→ **Assignment**:
Gather every line in the entries below that contains the word "pair", copying each line in full.

**** Record set

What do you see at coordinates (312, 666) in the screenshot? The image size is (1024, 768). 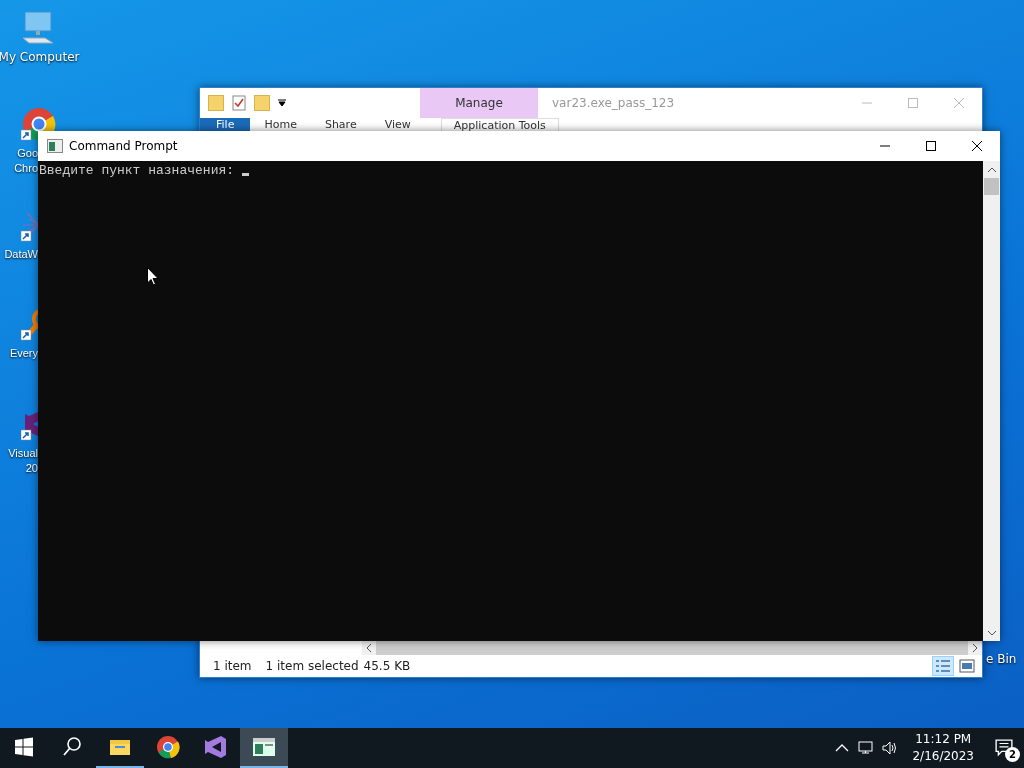 I see `selection-status: 1 item selected` at bounding box center [312, 666].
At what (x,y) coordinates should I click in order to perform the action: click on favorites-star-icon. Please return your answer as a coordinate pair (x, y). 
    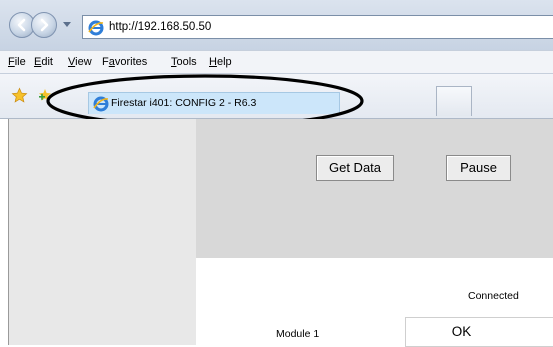
    Looking at the image, I should click on (20, 96).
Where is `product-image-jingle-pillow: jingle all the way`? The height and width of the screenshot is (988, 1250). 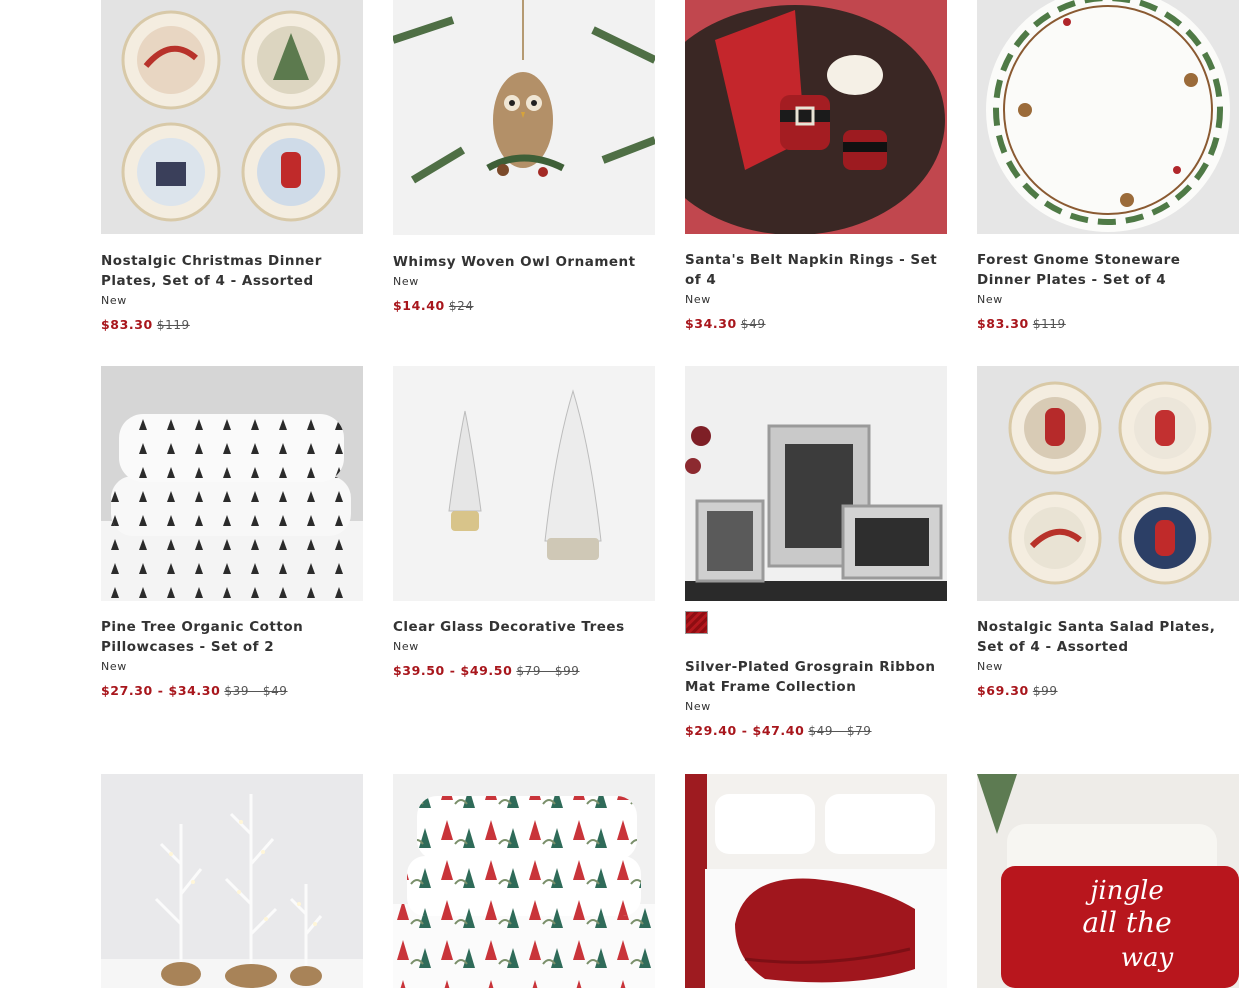 product-image-jingle-pillow: jingle all the way is located at coordinates (1108, 881).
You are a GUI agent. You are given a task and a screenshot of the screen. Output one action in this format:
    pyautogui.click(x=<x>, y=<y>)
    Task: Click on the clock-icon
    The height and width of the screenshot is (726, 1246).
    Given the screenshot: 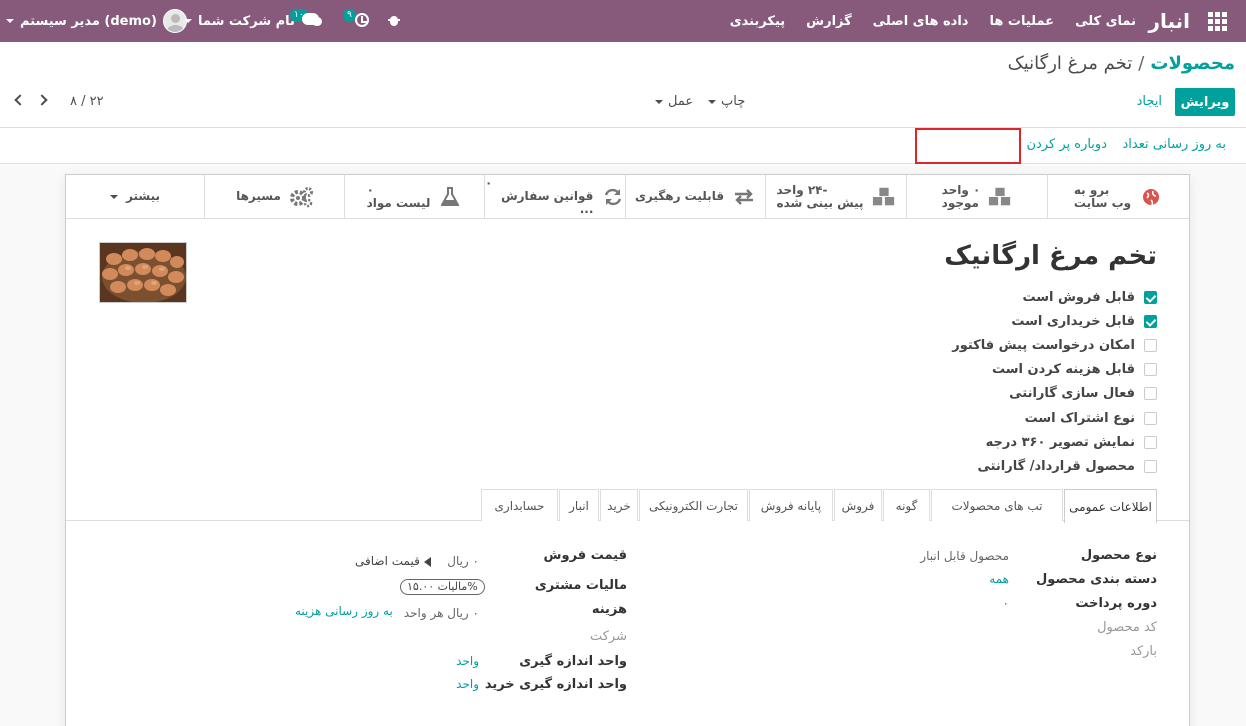 What is the action you would take?
    pyautogui.click(x=362, y=20)
    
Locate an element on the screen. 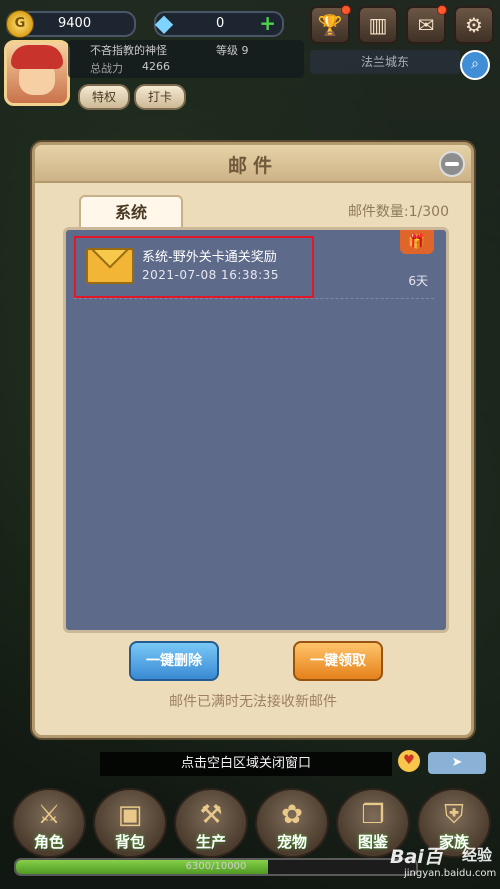  settings-button: ⚙ is located at coordinates (474, 25).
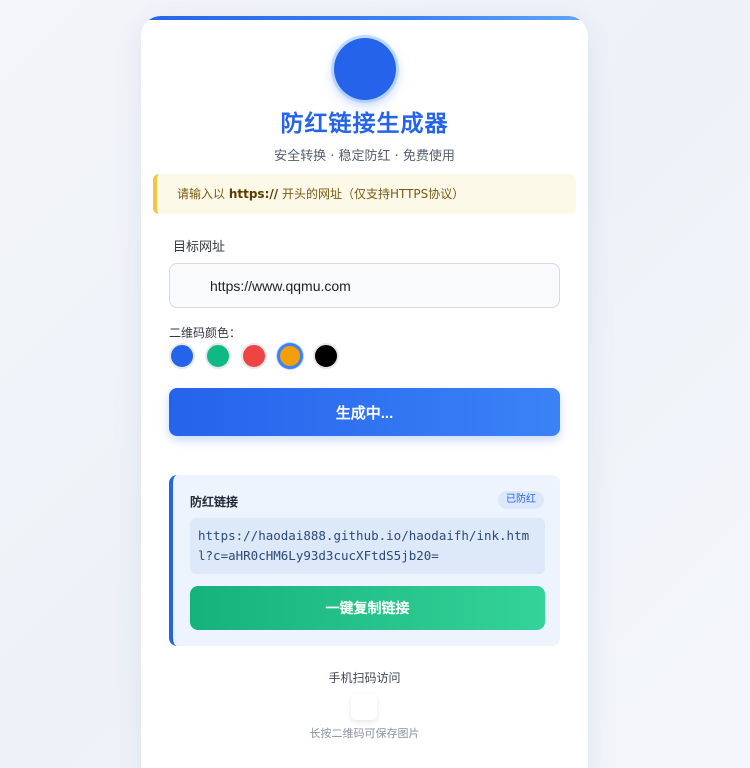  I want to click on color-swatch-black, so click(326, 356).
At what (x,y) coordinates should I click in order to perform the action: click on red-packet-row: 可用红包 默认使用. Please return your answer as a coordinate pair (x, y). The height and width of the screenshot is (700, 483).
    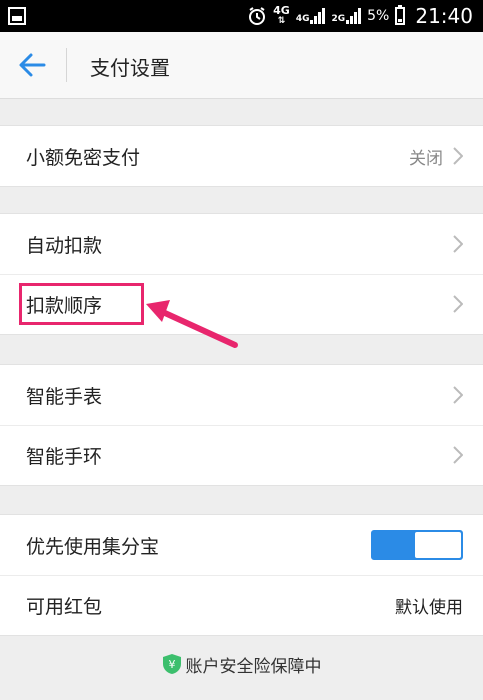
    Looking at the image, I should click on (242, 605).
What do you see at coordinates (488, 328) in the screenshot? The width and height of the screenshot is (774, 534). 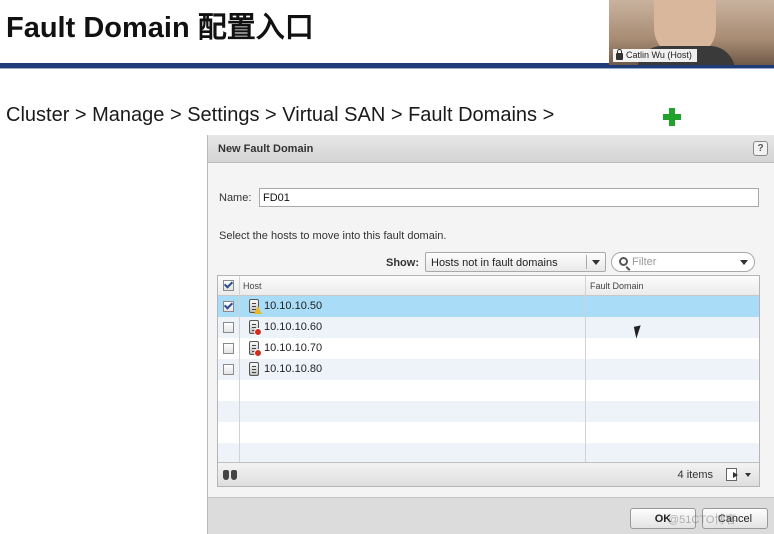 I see `table-row: 10.10.10.60` at bounding box center [488, 328].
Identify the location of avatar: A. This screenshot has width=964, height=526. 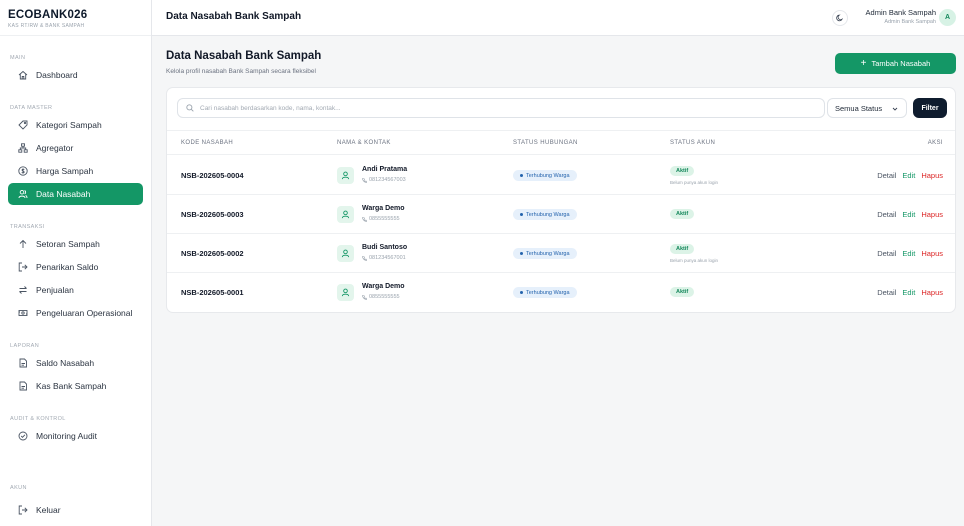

********

→ **Exercise output**:
At what (x,y) coordinates should I click in order to perform the action: click on favorites-star-icon. Please return your answer as a coordinate pair (x, y). 
At what (x,y) coordinates should I click in order to perform the action: click on red-packet-row: 可用红包 默认使用. Please return your answer as a coordinate pair (x, y). The height and width of the screenshot is (700, 483).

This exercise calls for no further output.